### Job
Put the rows from the line containing "Given: Select the 생산관리 atom icon menu" through the line containing "pos(537,217)" into a Markdown table with the columns Number and Content, omitting any blank lines.

Extracted data entries:
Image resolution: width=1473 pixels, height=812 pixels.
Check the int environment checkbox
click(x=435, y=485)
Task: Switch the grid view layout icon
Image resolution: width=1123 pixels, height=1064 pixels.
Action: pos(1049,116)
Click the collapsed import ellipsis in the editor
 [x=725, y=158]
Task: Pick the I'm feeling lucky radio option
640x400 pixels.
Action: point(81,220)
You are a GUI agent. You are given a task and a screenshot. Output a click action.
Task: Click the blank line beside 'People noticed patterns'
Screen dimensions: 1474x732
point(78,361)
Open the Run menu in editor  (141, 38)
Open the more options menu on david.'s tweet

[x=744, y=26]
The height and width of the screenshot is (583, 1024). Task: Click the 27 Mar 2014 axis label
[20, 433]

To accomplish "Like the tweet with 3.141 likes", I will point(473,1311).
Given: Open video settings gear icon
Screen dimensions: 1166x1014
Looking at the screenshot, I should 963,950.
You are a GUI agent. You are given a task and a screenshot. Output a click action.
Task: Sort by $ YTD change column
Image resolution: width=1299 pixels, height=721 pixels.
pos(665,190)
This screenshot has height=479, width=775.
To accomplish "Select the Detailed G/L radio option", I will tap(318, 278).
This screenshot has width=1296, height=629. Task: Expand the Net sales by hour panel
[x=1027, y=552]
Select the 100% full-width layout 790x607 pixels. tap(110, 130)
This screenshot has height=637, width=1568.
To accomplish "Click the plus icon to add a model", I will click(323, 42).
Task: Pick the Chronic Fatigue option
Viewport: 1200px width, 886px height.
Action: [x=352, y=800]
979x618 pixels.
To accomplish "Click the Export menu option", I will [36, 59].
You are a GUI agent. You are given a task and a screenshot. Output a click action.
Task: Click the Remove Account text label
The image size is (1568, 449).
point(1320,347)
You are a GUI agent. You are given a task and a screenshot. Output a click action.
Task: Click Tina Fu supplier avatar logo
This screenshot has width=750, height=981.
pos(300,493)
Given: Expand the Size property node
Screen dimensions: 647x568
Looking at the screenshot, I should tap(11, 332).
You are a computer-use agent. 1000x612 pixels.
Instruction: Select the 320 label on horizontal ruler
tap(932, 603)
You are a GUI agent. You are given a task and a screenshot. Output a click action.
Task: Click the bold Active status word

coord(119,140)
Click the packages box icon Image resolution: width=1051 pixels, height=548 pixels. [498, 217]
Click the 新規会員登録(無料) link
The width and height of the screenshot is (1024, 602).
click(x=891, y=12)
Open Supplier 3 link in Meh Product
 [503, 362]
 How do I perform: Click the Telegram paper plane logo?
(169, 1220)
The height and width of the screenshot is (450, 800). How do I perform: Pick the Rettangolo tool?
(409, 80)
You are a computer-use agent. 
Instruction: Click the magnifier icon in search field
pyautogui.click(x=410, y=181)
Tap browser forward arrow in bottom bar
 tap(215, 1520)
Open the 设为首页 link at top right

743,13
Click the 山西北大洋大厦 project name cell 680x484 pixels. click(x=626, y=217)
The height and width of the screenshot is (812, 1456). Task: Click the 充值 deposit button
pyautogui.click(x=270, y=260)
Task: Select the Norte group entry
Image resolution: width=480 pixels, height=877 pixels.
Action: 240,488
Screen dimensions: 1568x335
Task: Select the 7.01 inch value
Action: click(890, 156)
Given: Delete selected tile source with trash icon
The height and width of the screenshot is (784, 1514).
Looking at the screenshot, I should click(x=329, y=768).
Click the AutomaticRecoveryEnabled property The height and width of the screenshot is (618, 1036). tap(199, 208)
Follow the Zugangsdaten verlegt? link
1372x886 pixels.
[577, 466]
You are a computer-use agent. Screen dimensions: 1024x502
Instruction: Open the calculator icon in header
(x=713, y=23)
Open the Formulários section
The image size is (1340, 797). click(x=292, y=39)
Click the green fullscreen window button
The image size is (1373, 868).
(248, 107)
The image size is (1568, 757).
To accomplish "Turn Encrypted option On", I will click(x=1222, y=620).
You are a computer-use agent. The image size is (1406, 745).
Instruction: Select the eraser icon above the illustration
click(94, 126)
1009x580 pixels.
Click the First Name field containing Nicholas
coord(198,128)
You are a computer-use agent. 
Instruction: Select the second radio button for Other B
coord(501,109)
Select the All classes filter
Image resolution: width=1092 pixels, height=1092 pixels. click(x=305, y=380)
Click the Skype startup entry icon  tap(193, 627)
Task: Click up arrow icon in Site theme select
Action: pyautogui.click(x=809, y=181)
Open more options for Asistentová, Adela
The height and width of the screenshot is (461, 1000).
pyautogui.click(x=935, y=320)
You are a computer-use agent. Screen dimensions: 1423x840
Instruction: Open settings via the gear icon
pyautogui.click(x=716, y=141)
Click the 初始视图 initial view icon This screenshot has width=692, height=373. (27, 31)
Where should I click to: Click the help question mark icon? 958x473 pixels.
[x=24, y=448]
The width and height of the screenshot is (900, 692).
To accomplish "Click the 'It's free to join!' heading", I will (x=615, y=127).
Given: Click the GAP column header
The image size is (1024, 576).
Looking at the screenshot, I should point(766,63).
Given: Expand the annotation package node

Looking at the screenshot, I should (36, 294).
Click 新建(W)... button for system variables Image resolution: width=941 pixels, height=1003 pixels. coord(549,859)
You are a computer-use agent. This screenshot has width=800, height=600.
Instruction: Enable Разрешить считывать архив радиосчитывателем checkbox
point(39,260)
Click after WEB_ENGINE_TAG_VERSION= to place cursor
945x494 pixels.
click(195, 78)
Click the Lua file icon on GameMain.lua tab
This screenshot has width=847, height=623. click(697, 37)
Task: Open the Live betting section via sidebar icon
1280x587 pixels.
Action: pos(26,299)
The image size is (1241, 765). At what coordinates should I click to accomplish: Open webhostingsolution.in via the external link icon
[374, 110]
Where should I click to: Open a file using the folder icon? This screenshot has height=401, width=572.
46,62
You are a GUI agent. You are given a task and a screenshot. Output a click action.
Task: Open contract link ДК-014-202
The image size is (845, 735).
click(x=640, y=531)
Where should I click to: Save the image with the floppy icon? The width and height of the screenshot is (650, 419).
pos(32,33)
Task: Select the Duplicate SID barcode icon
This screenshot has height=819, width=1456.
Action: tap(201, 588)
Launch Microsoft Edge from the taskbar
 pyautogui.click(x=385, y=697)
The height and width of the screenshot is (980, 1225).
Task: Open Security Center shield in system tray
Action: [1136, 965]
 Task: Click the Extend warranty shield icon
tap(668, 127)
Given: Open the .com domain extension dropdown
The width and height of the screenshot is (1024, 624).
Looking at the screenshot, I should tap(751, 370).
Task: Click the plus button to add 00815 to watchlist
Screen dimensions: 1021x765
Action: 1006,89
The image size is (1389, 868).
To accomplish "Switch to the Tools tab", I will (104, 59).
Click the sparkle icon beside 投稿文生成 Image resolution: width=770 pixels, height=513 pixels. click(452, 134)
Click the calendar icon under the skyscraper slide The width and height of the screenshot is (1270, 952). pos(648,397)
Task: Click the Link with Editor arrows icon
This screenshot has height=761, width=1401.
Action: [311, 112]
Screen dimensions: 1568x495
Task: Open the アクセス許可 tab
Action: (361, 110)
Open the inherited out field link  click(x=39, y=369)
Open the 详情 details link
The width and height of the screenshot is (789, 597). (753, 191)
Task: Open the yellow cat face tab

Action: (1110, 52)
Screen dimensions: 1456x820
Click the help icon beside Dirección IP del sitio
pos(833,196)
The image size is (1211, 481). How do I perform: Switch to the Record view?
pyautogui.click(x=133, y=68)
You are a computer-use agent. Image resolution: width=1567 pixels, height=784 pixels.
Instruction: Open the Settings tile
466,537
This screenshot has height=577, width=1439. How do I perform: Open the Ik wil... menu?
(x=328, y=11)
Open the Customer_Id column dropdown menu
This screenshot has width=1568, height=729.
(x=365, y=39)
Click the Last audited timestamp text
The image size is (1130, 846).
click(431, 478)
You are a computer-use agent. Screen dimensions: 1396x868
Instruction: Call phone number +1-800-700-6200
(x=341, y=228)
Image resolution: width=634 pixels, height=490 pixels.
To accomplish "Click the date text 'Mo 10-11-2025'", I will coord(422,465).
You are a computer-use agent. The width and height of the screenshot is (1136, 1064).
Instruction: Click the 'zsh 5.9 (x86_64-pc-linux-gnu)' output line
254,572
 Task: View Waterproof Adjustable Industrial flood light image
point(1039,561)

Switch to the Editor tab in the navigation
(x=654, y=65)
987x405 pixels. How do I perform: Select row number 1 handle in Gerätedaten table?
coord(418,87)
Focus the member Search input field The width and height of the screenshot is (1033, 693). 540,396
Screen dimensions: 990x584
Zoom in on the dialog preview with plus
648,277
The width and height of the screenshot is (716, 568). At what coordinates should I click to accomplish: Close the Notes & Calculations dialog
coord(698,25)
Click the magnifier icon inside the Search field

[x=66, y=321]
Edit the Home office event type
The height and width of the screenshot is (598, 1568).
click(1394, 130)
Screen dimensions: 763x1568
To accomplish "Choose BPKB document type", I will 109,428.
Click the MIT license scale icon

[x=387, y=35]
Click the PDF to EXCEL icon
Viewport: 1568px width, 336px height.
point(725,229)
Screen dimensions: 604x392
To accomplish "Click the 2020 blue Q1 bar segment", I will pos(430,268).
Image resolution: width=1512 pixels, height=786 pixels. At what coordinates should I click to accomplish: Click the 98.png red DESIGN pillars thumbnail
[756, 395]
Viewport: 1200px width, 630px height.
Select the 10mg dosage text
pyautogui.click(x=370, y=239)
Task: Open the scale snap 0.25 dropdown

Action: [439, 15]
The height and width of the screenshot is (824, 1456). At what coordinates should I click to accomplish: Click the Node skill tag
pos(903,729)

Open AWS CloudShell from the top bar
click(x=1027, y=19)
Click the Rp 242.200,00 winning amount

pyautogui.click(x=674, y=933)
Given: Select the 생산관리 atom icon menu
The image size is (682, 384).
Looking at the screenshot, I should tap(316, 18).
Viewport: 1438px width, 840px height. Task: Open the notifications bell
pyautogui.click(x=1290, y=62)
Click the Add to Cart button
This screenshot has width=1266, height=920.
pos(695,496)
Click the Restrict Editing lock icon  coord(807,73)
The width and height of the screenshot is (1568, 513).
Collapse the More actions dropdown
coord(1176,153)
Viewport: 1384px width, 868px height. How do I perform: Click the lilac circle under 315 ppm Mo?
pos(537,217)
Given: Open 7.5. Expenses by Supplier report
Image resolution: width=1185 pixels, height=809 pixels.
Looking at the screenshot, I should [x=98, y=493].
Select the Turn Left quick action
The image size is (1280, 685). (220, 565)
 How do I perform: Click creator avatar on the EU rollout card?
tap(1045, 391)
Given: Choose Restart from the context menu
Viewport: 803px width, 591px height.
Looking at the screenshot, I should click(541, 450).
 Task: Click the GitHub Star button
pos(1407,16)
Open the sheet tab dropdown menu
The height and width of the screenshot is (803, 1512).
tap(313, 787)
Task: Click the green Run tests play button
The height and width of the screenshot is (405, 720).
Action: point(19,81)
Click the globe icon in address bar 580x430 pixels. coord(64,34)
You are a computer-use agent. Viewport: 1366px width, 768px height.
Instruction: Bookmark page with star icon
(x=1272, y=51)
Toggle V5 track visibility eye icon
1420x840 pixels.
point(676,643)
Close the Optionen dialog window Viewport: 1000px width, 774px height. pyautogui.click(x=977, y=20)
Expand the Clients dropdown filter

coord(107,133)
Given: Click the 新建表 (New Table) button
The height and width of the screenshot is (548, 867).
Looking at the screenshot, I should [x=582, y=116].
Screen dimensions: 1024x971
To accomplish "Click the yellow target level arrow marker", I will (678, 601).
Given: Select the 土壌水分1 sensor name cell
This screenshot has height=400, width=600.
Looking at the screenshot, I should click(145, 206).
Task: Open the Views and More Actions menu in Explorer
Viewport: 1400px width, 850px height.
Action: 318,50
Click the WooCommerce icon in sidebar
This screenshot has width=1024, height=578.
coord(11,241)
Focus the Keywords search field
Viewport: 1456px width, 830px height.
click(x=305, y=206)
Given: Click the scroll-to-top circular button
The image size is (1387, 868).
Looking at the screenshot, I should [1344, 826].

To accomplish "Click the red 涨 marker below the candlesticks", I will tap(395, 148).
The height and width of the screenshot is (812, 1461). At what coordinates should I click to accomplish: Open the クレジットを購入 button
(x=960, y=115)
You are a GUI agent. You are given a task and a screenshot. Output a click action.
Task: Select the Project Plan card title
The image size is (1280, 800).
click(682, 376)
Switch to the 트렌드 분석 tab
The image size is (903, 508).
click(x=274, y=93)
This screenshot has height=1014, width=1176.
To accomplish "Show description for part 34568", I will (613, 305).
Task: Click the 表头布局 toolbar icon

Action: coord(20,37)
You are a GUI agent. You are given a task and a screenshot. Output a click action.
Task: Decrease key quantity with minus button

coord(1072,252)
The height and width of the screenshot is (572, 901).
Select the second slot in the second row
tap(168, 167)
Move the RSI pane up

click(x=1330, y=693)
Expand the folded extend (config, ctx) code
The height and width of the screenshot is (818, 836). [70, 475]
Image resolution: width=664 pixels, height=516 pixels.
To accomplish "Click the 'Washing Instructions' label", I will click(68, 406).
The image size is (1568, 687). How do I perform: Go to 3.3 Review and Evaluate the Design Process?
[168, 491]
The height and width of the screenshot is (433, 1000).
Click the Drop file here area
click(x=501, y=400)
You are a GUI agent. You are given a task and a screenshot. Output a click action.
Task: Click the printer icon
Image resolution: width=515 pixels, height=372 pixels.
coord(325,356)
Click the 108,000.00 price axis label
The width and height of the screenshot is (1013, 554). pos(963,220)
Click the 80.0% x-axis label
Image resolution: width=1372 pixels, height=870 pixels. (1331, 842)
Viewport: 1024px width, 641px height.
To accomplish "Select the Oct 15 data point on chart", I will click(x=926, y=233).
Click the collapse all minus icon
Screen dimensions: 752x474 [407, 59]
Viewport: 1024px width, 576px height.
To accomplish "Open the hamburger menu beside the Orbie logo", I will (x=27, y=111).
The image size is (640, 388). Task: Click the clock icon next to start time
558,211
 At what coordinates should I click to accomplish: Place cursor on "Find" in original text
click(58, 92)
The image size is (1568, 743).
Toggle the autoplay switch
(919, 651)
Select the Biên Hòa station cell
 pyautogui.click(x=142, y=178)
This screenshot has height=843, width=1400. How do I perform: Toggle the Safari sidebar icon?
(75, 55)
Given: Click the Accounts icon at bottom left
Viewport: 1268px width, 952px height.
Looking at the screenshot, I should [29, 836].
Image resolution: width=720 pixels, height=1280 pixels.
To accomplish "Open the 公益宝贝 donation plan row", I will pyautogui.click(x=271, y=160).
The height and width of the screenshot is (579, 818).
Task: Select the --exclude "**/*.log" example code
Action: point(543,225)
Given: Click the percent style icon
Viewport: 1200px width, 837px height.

### Solution for this exercise
| Number | Content |
|---|---|
| 1 | Given: Select the 생산관리 atom icon menu |
| 2 | The image size is (682, 384). |
| 3 | Looking at the screenshot, I should tap(316, 18). |
| 4 | Viewport: 1438px width, 840px height. Task: Open the notifications bell |
| 5 | pyautogui.click(x=1290, y=62) |
| 6 | Click the Add to Cart button |
| 7 | This screenshot has width=1266, height=920. |
| 8 | pos(695,496) |
| 9 | Click the Restrict Editing lock icon  coord(807,73) |
| 10 | The width and height of the screenshot is (1568, 513). |
| 11 | Collapse the More actions dropdown |
| 12 | coord(1176,153) |
| 13 | Viewport: 1384px width, 868px height. How do I perform: Click the lilac circle under 315 ppm Mo? |
| 14 | pos(537,217) |